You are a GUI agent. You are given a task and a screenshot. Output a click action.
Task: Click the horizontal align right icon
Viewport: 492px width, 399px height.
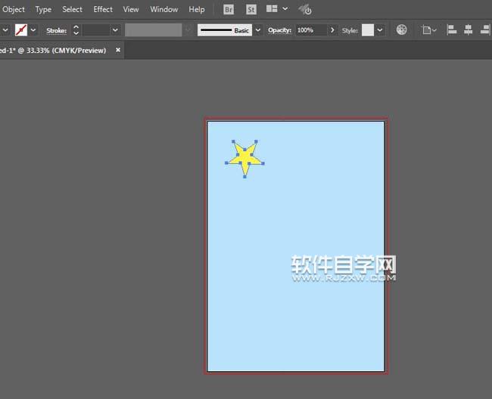pyautogui.click(x=484, y=30)
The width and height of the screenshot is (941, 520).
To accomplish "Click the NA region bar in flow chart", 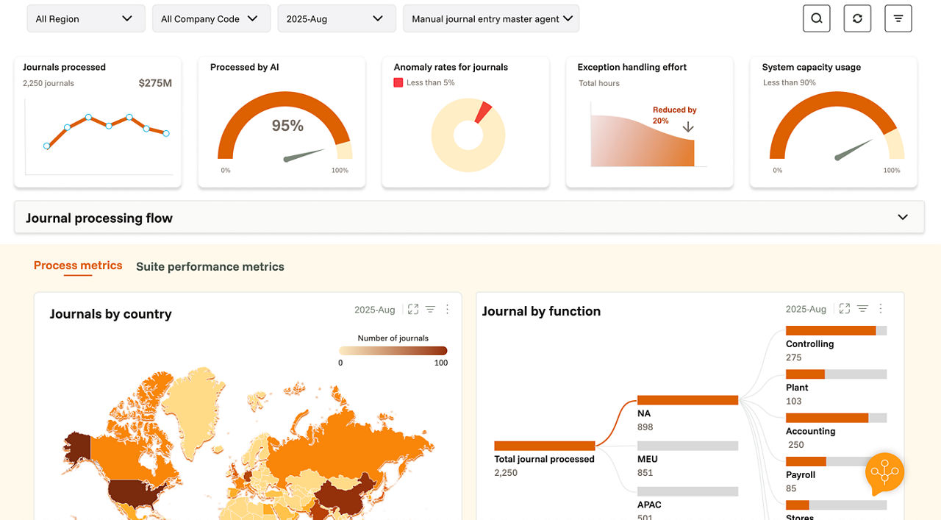I will 687,400.
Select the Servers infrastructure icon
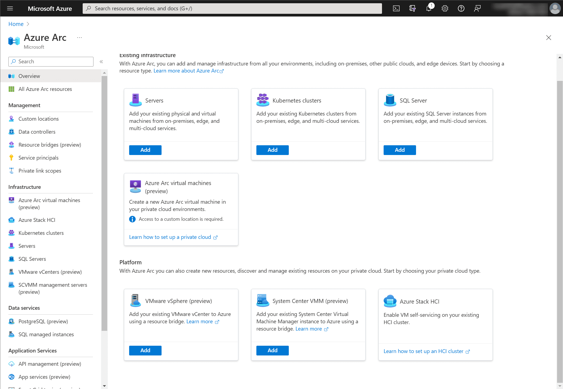Viewport: 563px width, 389px height. click(x=12, y=245)
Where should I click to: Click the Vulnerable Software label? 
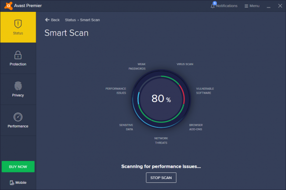(205, 90)
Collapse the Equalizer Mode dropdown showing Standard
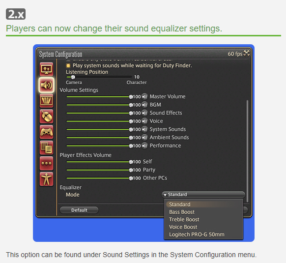 (x=203, y=195)
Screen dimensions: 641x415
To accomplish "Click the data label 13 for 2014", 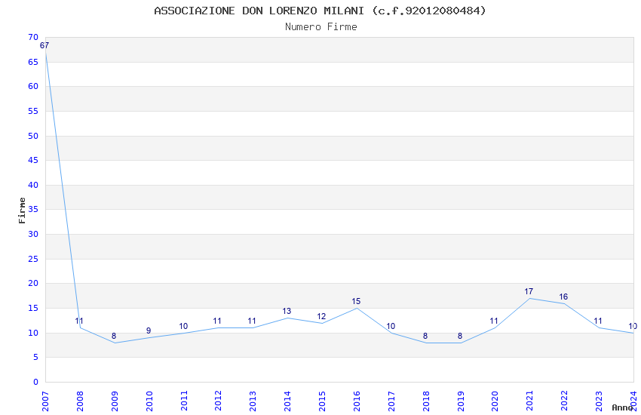I will [287, 312].
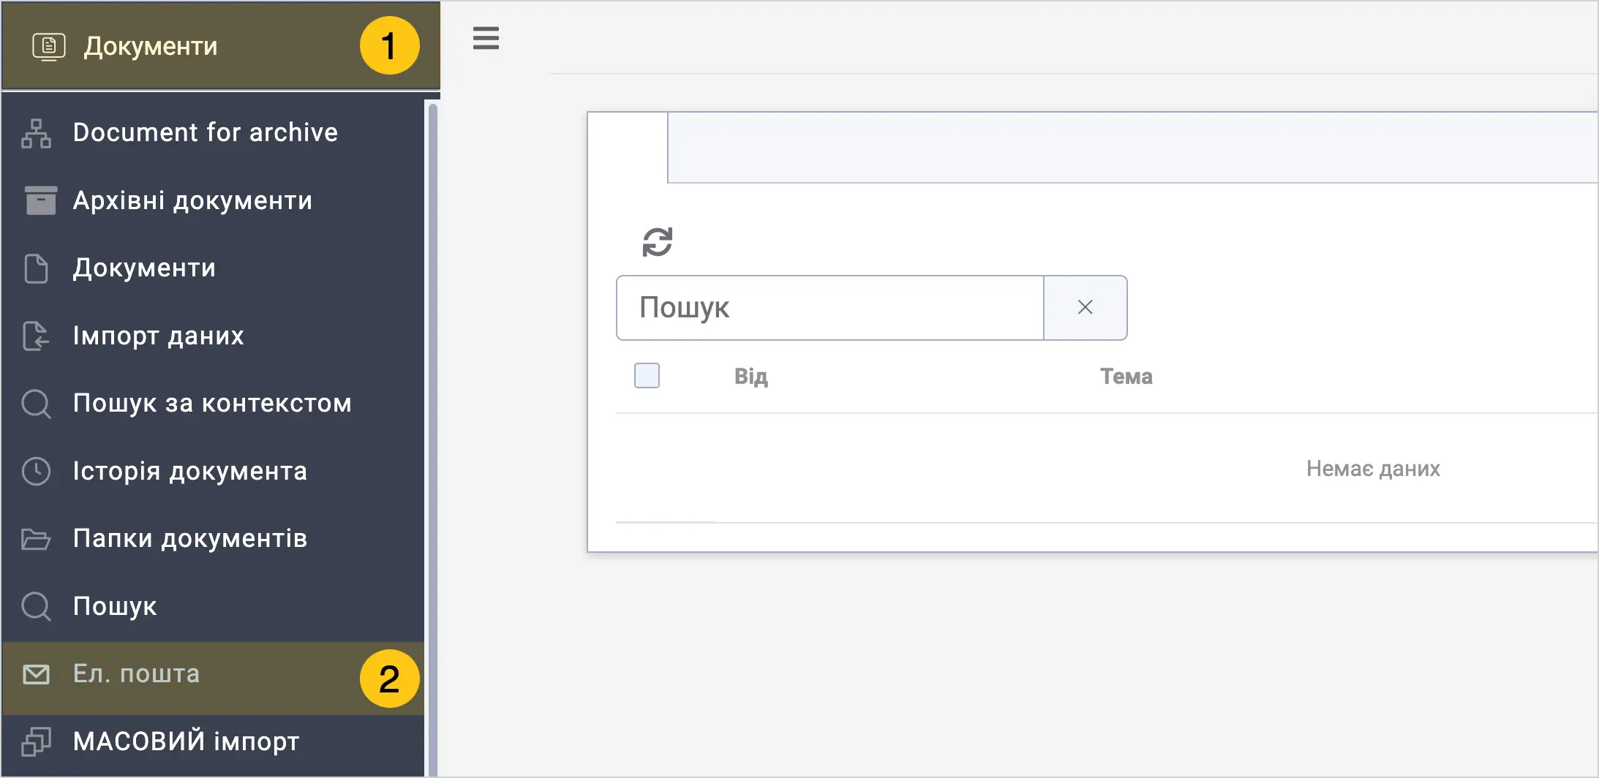The image size is (1599, 778).
Task: Click the refresh arrows icon
Action: (x=657, y=242)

■ **EXERCISE DIRECTIONS**
Identify every line above that contains the string "screenshot", matching case exactly, and copy each of those lines in full.

■ **ANSWER TO THIS EXERCISE**
You are a GUI agent. You are given a task and a screenshot. Output a click action.
The width and height of the screenshot is (941, 520).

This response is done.